Ok, go back about a month when I first found out about this crazy theory that people have when a friend showed me a small part of a discussion online. I didn't think it was at all possible but I looked around and watched the episodes with Rory and the Master again and the more I look into it the more likely it seems. This isn't a story per se but I hope it'll be ok.

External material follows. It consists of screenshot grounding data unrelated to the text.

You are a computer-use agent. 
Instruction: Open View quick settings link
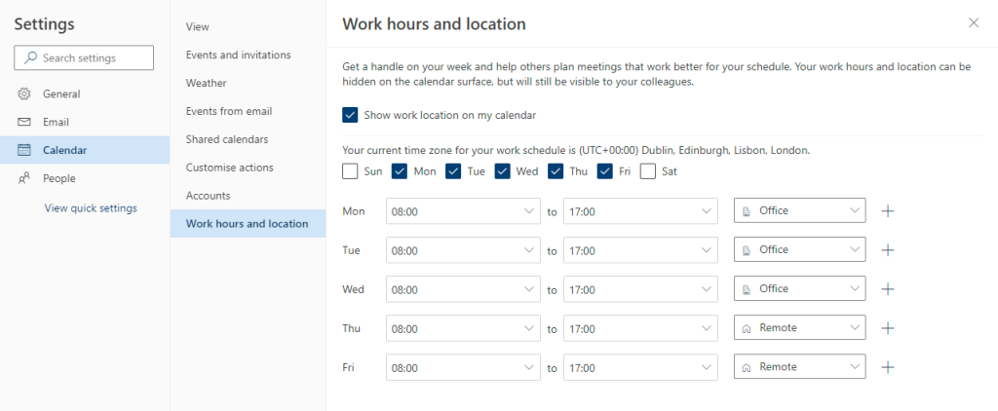[x=91, y=207]
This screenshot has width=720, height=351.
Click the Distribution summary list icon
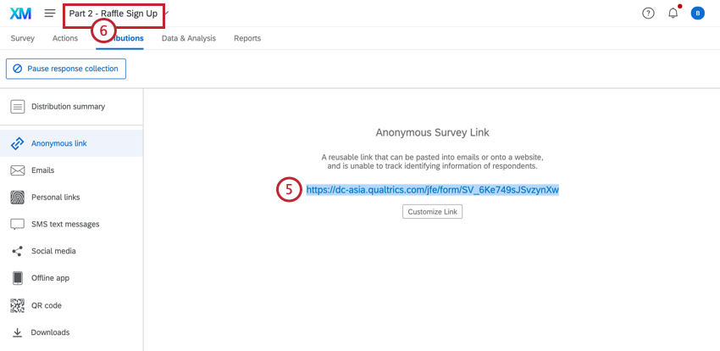coord(17,107)
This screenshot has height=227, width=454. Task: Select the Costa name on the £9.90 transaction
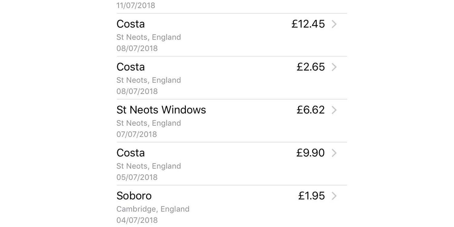130,153
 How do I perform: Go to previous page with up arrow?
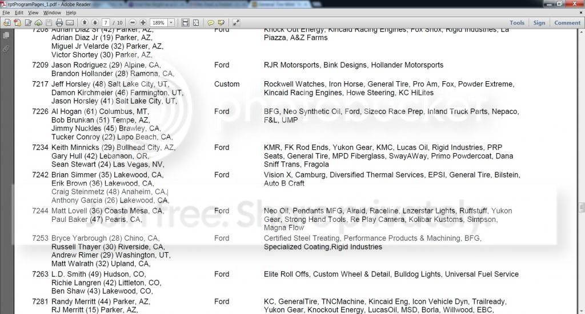pyautogui.click(x=85, y=23)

If you notice in The God Complex, the Doctor says "Of course, who else?" not "Of course, what else?" when he looks into the room that holds his greatest fear. Then you hear the TARDIS distress signal that you pretty much only hear when the Master is messing with the TARDIS or something. Many people would think that the daleks are the Doctor's greatest fear, but they may not be because they are described as his greatest enemy. A part that proves it even more is in Let's Kill Hitler. After they see Mels regenerate, he says "I'm getting this sort of banging in my head." It's dismissed when Amy just says that it's just Hitler in the cupboard. They did not give you enough time to really think about it.

In The God Complex Rory speaks in past tense and the Doctor comments on it. In The Doctor's Wife, Idris kept messing up the tenses. I would make sense for a time traveler to mess something like that up because nothing is ever really the present for them, especially for the Master and the Doctor because they do not exactly have a home because Gallifrey was destroyed. Rory showed no sign of surprise when he saw that the TARDIS was bigger on the inside. There probably was not anyone that knew about the TARDIS that would write about it online or in the books because pretty much only his companions knew that and they would most likely try to keep the secret, even after they stopped traveling with the Doctor. Therefore, the only way that comes to mind that Rory would not be surprised is that he has been in the TARDIS before. It would explain River's timelord DNA better. She could've gotten it from Rory instead of somehow from the TARDIS.

Another theory I have is that when Rory died for the first time in Cold Blood (took the shot for the Doctor); he was consumed by the crack in wall and might've been gone for good. A few episodes later, in The Pandorica Opens, when Rory comes back it's not really Rory but in fact the Master who had taken the shape of Rory. So really Rory was gone forever and they just assumed that it was the real Rory, since they were so overjoyed that he was back. The Master could've realized what their reactions would be because he went through Amy or the Doctor's memory like the group of aliens did with the Pandorica/ Pandora's Box, the Romans from the book and Rory.

I know it's really jumbled but I wanted to get the words down. Let me know what you think.